WHAT TO PRODUCE:
Below are some records; work out how many of their lines contain "Niño" and give the number only.

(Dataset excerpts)
——

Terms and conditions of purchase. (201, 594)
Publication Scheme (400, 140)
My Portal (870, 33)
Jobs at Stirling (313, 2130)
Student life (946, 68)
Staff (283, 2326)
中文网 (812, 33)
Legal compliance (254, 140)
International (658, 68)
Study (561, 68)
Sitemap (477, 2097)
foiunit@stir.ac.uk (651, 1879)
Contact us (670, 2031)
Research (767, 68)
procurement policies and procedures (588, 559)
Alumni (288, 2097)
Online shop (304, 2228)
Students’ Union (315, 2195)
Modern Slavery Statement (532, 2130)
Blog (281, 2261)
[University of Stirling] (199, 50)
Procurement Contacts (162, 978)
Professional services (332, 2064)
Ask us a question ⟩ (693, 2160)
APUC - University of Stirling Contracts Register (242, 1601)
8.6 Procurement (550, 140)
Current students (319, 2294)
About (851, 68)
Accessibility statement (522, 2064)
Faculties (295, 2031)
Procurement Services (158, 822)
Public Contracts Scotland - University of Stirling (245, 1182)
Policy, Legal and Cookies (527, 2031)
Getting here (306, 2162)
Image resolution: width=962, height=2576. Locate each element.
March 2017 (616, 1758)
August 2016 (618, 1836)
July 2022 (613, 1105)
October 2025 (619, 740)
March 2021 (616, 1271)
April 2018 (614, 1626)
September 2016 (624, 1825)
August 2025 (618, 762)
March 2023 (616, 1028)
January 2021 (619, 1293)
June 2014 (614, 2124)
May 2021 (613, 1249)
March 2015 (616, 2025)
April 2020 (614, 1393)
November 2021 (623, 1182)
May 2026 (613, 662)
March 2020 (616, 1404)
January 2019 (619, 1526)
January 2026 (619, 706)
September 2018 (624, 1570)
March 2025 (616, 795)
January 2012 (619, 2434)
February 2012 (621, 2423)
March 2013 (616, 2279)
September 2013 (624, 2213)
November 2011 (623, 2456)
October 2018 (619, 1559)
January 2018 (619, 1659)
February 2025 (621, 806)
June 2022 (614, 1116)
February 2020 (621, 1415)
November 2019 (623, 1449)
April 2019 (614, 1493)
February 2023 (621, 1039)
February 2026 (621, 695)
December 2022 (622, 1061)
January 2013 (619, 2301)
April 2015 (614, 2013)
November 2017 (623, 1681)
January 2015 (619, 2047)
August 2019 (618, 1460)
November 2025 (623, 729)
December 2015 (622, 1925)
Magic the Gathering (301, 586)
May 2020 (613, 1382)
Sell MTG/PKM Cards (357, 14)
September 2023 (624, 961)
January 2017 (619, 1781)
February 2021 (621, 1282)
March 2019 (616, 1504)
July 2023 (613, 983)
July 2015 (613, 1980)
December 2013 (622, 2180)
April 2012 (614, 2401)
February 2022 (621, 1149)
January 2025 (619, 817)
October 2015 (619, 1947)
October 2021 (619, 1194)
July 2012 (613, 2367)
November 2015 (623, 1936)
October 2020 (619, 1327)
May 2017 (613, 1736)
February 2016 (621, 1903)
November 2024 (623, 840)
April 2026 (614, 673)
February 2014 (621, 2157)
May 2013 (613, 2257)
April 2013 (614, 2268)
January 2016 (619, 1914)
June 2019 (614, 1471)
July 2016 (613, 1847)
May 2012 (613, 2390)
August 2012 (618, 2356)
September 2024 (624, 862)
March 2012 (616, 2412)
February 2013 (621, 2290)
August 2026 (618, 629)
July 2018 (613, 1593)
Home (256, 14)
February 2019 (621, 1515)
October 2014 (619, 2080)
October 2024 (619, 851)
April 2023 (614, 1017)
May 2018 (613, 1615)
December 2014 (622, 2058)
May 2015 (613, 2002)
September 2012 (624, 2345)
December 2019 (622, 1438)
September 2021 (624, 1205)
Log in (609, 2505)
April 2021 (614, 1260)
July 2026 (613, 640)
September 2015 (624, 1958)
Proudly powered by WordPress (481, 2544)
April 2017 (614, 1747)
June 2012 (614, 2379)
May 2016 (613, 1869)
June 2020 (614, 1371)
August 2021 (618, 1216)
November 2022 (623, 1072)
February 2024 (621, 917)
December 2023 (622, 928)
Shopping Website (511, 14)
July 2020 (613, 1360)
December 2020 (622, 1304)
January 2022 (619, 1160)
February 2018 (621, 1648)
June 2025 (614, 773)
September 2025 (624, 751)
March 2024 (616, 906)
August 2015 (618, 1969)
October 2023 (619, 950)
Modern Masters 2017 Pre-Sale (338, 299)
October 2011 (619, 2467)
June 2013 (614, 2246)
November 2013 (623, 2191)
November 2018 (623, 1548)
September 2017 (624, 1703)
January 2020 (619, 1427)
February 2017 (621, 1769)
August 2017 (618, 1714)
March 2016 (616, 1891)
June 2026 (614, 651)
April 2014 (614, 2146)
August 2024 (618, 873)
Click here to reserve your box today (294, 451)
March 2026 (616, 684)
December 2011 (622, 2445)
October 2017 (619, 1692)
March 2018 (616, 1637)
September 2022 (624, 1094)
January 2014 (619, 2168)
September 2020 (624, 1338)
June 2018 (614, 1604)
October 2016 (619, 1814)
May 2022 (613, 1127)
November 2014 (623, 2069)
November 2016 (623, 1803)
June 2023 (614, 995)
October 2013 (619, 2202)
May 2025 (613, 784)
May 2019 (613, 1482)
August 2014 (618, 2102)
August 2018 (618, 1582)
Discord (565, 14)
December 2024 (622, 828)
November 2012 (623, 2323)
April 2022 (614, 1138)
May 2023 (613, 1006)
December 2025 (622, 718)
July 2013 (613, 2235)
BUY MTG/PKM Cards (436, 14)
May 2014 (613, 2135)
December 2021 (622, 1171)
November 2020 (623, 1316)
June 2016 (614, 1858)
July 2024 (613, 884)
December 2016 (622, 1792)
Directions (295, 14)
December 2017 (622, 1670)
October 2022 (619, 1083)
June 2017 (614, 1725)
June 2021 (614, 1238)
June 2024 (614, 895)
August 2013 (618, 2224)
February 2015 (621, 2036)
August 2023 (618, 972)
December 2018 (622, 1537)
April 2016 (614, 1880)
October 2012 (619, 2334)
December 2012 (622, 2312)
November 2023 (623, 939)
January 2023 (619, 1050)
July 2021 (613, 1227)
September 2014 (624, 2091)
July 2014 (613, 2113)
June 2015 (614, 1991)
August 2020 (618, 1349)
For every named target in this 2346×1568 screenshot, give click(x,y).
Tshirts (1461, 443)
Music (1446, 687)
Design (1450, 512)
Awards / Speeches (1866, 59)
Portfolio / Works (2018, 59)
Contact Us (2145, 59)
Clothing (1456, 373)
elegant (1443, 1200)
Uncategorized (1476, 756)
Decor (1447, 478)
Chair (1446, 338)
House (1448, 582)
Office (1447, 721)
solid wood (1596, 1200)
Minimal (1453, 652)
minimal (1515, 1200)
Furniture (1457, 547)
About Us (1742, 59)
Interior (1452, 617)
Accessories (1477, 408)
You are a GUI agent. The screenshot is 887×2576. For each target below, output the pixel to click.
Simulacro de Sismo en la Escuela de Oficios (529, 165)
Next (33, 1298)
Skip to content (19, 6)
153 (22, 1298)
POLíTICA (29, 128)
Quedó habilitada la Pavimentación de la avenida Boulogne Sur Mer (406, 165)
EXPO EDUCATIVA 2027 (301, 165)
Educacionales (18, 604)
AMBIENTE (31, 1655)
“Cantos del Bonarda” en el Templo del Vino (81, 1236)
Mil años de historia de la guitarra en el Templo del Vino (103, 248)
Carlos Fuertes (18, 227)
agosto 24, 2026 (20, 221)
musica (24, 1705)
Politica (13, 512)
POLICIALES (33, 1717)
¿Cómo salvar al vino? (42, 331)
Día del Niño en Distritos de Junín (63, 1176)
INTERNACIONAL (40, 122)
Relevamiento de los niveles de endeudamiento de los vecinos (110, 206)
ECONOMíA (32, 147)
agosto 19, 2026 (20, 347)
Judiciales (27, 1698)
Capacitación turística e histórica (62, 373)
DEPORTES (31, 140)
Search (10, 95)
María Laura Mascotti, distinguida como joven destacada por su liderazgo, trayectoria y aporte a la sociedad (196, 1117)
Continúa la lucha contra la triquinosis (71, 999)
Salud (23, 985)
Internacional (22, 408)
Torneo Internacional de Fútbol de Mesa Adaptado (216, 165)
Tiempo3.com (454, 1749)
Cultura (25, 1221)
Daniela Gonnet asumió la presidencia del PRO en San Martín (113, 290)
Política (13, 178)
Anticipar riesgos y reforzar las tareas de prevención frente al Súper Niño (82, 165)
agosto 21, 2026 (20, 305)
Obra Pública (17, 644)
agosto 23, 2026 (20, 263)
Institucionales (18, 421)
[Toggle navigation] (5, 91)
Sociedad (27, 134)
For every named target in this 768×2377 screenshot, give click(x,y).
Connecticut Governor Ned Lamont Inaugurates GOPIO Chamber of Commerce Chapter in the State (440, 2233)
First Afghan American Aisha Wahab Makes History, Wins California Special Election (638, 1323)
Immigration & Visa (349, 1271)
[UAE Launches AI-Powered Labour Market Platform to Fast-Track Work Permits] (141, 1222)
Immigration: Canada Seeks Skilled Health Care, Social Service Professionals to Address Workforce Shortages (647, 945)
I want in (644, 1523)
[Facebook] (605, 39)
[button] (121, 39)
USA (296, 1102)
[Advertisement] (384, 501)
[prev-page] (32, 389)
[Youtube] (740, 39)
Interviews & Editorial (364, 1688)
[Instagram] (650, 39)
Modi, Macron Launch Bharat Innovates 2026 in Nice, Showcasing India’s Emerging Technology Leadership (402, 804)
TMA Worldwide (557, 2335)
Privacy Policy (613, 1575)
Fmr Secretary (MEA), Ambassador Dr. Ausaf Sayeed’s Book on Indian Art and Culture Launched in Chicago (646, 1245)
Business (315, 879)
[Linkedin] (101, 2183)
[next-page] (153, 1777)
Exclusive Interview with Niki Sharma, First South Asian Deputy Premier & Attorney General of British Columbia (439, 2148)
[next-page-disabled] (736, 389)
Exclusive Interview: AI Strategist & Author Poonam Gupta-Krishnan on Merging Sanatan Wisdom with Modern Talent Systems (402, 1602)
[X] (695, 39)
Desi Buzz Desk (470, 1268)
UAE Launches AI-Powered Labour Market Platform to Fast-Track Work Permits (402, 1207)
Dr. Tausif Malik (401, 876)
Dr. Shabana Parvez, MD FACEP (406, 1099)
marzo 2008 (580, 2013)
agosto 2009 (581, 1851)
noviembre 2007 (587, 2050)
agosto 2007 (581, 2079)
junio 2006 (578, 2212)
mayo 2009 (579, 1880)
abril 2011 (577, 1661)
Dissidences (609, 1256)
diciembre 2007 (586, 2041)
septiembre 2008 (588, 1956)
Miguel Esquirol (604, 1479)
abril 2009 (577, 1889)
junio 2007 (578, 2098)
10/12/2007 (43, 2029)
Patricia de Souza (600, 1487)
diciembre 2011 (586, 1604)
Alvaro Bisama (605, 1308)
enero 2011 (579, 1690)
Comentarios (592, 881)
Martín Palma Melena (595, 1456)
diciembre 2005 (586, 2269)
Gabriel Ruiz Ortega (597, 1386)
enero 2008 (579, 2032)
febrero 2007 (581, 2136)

——

RESPONSE TO THE TASK:
2